Data items
-*-

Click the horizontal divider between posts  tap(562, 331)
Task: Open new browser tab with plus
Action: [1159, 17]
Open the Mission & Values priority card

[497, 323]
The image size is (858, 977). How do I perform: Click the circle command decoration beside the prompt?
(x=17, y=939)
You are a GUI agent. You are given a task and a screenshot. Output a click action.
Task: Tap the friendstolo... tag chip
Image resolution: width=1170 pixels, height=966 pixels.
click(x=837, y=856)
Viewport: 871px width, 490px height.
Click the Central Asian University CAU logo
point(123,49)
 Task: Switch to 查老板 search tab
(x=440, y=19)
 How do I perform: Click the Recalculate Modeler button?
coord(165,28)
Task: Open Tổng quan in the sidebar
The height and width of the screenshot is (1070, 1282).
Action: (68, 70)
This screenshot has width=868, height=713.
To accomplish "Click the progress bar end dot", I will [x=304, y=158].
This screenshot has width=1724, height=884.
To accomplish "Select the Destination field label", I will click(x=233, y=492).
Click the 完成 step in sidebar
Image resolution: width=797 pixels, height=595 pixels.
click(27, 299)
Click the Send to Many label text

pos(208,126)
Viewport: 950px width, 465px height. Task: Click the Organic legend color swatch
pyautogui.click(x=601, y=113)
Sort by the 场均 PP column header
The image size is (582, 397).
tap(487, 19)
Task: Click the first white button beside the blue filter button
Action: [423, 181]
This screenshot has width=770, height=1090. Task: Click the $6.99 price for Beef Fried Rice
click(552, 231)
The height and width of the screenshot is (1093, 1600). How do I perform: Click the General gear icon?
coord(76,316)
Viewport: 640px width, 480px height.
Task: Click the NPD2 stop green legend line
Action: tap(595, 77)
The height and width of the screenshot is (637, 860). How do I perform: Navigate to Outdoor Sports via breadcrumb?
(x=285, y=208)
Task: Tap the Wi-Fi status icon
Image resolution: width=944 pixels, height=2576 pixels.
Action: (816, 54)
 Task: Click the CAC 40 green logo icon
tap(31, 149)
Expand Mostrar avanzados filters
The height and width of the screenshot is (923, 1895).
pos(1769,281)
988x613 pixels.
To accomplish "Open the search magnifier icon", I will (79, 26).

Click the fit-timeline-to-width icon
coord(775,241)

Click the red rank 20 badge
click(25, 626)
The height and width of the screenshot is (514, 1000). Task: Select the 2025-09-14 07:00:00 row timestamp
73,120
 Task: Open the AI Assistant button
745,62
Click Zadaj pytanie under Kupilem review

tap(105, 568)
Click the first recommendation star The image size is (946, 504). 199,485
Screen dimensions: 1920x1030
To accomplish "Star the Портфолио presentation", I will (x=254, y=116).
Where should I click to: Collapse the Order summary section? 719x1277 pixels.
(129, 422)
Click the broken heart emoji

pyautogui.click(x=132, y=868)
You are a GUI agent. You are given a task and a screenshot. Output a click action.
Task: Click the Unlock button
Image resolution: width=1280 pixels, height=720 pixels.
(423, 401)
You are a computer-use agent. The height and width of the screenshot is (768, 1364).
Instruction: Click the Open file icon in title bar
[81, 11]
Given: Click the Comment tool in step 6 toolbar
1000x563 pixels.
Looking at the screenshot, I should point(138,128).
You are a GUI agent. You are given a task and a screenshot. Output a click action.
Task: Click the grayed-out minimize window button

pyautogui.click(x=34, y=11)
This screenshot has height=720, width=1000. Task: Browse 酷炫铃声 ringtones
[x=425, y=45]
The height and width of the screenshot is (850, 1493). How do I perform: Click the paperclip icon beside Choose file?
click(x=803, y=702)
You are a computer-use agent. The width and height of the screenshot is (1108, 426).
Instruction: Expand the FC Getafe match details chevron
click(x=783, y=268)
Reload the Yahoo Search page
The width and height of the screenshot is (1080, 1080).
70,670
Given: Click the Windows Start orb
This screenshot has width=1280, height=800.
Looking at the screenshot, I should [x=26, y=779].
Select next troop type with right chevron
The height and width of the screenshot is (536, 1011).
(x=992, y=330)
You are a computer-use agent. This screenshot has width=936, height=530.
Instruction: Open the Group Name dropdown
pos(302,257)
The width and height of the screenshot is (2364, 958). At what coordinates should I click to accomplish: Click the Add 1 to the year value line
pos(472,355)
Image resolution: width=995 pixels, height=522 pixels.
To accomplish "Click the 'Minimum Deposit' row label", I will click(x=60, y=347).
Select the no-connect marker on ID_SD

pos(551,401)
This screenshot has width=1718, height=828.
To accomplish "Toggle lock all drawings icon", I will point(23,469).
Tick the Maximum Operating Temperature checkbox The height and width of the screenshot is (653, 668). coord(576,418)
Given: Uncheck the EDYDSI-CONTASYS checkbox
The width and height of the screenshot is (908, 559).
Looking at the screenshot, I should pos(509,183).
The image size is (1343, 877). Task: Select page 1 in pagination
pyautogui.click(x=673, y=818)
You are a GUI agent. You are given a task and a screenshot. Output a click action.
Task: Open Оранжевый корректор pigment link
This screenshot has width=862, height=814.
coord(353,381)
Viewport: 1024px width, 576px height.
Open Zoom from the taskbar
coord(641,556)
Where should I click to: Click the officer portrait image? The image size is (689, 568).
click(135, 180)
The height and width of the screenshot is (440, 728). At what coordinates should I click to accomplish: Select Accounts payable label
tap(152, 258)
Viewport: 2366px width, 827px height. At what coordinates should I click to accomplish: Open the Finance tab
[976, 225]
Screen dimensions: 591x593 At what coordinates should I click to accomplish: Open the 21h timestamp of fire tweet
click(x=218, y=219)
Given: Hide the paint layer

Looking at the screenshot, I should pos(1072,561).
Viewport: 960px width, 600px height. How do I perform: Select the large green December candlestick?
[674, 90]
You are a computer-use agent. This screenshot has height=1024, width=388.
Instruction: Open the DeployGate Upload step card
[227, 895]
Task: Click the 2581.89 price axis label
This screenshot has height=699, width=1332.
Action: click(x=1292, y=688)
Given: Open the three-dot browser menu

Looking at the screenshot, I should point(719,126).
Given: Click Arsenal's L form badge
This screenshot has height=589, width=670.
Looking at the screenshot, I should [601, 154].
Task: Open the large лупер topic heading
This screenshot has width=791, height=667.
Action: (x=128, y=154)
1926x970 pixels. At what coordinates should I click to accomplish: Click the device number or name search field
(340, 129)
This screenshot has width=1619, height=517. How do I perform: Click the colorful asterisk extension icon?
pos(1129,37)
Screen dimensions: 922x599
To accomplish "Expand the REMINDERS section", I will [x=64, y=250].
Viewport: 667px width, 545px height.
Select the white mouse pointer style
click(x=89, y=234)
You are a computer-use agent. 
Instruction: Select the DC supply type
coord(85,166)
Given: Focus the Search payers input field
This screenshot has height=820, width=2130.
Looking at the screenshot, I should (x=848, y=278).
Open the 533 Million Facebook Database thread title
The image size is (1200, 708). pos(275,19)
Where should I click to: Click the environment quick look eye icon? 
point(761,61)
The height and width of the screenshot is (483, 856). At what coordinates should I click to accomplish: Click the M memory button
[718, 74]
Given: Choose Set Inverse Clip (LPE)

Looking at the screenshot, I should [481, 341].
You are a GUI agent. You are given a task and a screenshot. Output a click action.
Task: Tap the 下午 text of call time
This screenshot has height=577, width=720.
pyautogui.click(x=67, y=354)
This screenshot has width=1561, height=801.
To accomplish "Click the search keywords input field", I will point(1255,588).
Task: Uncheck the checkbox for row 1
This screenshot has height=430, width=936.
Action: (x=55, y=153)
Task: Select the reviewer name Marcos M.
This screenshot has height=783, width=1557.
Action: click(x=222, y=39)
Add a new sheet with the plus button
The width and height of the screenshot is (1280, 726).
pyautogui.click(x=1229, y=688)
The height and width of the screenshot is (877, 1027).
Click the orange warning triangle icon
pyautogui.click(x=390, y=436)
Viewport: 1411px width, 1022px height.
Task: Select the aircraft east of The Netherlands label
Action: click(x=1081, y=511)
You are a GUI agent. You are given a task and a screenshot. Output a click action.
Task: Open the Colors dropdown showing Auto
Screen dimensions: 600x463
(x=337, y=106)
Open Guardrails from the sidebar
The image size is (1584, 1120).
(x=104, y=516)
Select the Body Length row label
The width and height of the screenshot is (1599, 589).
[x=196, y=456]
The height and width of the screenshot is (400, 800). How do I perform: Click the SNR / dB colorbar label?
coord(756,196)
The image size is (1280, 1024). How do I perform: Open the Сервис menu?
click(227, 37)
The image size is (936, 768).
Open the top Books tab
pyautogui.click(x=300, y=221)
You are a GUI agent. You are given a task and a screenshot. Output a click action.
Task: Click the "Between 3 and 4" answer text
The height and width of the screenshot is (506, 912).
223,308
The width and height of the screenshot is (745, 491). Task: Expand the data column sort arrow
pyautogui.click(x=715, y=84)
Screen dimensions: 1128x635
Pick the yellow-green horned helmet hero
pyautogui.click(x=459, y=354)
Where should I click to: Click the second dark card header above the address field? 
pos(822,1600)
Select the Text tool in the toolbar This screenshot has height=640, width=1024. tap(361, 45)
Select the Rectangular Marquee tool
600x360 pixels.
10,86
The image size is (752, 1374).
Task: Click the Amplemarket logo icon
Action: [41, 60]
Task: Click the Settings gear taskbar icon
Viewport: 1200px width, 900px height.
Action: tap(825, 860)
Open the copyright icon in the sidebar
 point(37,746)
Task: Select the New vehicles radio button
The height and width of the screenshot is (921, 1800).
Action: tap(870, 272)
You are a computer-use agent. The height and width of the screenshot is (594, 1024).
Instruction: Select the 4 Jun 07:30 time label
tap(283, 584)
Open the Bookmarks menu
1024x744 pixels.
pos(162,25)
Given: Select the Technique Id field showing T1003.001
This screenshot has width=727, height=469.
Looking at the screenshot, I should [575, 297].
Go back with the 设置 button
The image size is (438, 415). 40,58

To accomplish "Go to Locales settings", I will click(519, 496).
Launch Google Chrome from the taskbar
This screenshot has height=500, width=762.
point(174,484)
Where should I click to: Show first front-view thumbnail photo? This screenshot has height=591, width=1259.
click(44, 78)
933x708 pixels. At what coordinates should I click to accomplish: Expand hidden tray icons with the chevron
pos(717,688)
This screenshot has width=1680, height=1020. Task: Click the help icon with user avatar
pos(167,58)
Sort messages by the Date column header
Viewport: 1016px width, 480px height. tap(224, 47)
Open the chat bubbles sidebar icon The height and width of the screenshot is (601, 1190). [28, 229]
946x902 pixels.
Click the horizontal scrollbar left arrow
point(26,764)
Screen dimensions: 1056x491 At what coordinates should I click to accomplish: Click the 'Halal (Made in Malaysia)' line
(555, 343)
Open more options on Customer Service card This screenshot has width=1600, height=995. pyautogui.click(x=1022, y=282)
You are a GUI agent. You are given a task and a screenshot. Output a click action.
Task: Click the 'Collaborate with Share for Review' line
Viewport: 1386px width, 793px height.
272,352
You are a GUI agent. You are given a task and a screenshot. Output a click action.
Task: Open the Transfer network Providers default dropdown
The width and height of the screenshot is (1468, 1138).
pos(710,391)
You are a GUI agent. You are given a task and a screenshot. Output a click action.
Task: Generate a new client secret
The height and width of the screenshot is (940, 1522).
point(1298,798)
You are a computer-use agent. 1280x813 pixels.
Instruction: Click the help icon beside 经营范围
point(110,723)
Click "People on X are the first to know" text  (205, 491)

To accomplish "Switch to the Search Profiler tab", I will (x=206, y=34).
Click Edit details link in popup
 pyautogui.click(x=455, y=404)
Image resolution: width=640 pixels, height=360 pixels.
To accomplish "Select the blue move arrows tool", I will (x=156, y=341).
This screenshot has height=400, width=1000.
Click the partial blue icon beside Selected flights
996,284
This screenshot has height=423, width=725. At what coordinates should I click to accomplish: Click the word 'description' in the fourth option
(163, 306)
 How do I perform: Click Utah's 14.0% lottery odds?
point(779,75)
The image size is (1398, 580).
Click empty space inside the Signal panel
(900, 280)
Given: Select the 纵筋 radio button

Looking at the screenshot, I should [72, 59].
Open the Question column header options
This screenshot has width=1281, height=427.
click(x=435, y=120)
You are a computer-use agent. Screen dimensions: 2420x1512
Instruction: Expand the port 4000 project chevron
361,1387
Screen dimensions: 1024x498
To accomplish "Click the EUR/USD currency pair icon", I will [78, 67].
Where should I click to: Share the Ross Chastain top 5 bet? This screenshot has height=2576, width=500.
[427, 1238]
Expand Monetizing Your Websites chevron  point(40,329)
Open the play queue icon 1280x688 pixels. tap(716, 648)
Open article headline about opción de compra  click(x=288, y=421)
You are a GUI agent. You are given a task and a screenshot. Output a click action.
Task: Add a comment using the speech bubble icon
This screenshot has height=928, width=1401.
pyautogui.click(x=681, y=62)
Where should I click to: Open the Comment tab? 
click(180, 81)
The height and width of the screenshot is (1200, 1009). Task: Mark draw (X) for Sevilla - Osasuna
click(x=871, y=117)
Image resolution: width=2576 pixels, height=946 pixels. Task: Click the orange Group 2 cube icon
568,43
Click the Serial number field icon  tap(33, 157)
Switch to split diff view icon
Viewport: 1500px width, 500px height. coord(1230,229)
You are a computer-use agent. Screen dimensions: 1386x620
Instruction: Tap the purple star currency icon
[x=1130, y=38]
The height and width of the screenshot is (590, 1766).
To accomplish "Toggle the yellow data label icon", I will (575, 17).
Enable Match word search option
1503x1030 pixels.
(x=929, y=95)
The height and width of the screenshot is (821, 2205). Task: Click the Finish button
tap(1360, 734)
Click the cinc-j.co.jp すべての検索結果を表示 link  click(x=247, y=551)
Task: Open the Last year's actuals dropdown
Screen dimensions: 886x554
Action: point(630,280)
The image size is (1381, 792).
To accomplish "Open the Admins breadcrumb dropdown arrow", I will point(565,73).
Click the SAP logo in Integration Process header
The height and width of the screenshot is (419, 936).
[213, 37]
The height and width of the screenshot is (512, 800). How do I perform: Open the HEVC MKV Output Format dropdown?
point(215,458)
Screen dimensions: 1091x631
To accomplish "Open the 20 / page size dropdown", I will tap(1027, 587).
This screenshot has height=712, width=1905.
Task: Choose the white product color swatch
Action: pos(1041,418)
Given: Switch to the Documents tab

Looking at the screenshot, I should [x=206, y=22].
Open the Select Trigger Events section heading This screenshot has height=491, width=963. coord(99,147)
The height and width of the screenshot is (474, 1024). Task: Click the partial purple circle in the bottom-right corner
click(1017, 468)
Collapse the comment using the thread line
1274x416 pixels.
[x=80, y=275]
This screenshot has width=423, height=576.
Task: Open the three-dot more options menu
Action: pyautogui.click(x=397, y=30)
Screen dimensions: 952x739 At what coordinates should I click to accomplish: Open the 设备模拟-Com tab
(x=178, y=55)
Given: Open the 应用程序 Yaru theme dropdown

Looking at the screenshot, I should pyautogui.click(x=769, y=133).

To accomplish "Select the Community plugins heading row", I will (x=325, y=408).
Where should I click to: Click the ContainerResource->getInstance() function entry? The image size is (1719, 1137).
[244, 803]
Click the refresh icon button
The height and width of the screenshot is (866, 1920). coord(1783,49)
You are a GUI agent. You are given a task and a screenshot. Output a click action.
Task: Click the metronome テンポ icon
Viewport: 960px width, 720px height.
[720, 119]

-*-

Required action | Your answer must be the lines from the first line of the records through the line containing "Task: Open Tổng quan in the sidebar", copied exactly.

Response below |
Click the horizontal divider between posts  tap(562, 331)
Task: Open new browser tab with plus
Action: [1159, 17]
Open the Mission & Values priority card

[497, 323]
The image size is (858, 977). How do I perform: Click the circle command decoration beside the prompt?
(x=17, y=939)
You are a GUI agent. You are given a task and a screenshot. Output a click action.
Task: Tap the friendstolo... tag chip
Image resolution: width=1170 pixels, height=966 pixels.
click(x=837, y=856)
Viewport: 871px width, 490px height.
Click the Central Asian University CAU logo
point(123,49)
 Task: Switch to 查老板 search tab
(x=440, y=19)
 How do I perform: Click the Recalculate Modeler button?
coord(165,28)
Task: Open Tổng quan in the sidebar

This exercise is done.